Confronting Lynching and Our Haunted Landscapes
By Mark Auslander
Vol. 24, No. 1-2, 2002 pp. 4-7
Last year, I took a walk in the woods with a friend, an African-American man in his fifties whom I will call “James.” We had been seeking traces of an old slave cemetery, in which James had good reason to believe some of his ancestors were buried. Deep in the forest, he pointed out an old, gnarled oak that he was convinced marked the outer boundary of the graveyard. Finding this aged landmark was a relief, but a few minutes later, as we started back down the path, James paused and commented on the tree in different, more somber tones:
That tree’ll talk to you if stand out here in the dark. You’ll hear that Negro crying out to you, man. Can’t you hear?…Shoot. Look at that tree man. That’s an ugly tree. You never see limbs like that nowadays. That tree was bred for it. They just threw the rope up and pulled it up. Like this here, they just bring ’em here, hang ’em and throw ’em down in that pit. Shoot. You think that tree don’t know? Look at them limbs here. You don’t see limbs growing down like that. There been some dead folk here.
The same tree that moments earlier had positively revealed to him one set of buried secrets, about an honored slave cemetery, becomes a dark, ominous figure, hinting at nocturnal lynching parties.
A few weeks later, I found myself in conversation with another friend, a man in his eighties whom I will call “Daniel.” He recalled a moment nearly eight decades earlier, when he was a six-year-old African-American boy in a small Georgia community. On a bridge near the edge of town, while running an errand Saturday evening for his mother, he found himself surrounded by scores of hooded men robed in white, some atop white draped horses, all carrying flaming torches. He remembered his mother’s frequent admonition: if you run from the Klan, you will die; they will shoot you down. Daniel froze, not even breathing, until a vaguely familiar voice from one of the masked figures, cackled, “Best get your black ass home, boy!” He ran home and held his mother all night long. “All my life,” he says, “I’ve looked into the face of every white man in this county, in the store, at work, on the street. I ask myself, ‘Is this him? Is this the man who saved my life and who left me half dead inside for years?’ He haunts me still.”

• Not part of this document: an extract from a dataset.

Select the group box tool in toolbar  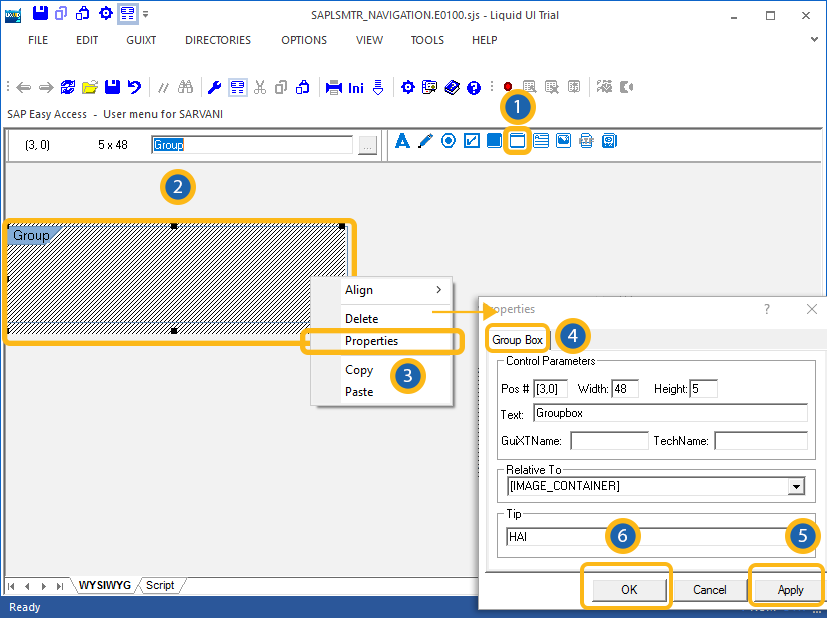[517, 141]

These episodes are stark reminders that for many, the landscapes of Georgia, like many others across the nation, remain “haunted,” stalked by the remembered specters of racial violence, oppression, and hatred. As Martha, an elderly woman in Macon once told me, “every tree has a story.” These stories are often layered, ambivalently, with oscillating associations of profound belonging and horrific exclusion. The same tree that might summon up nostalgic memories of root-working or important moments in family history may also, moments later, trigger recollections of slavery, Klan rallies, or lynching. A face glimpsed in a store might one moment look benevolent, the next moment sinister.

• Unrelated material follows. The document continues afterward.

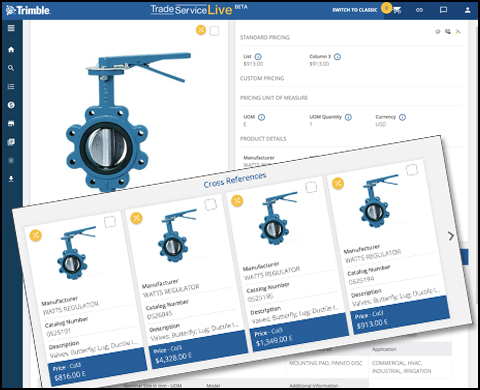
Task: Click Switch to Classic link
Action: click(x=354, y=10)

For those influenced by the intellectual traditions of psychoanalysis, to speak of a person or a landscape as “haunted” is to imply that they are caught up in unresolved contradictions, in enduring traumas that cannot be neatly classified as belonging to the “past.” There are, to be sure, degrees of haunting. Some communities, families, and persons were vastly more traumatized than others, and some remain significantly more vulnerable to racial violence than others. Yet I would argue that the peculiar intimacy of systematic racialized violence in America, so often perpetrated by neighbor against neighbor, has rendered all of us, to some extent, “haunted,” all stalked by the specters of the nation’s under-acknowledged histories of terror within.

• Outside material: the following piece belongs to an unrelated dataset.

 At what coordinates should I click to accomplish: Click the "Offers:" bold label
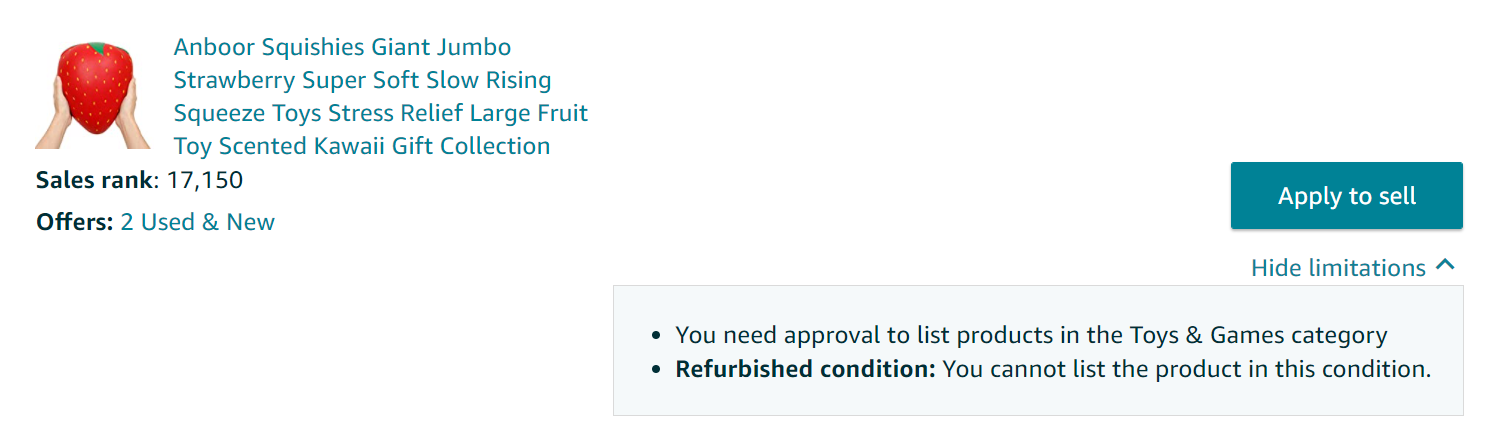[75, 222]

I found myself thinking of these conversations last winter, as Emory University held a series of public forums around the question of lynching photographs. As has been widely reported, James Allen and John Littlefield have placed their collection of photographs and postcards of lynching and racial violence, primarily taken between 1880 and 1920, on long-term loan in Emory’s Special Collections. These images have been published in the extraordinary book, Without Sanctuary, displayed on the web (www.withoutsanctuary.com), and exhibited in New York City and in Pittsburgh. Yet the images had never been displayed in a large-scale exhibition in the American South.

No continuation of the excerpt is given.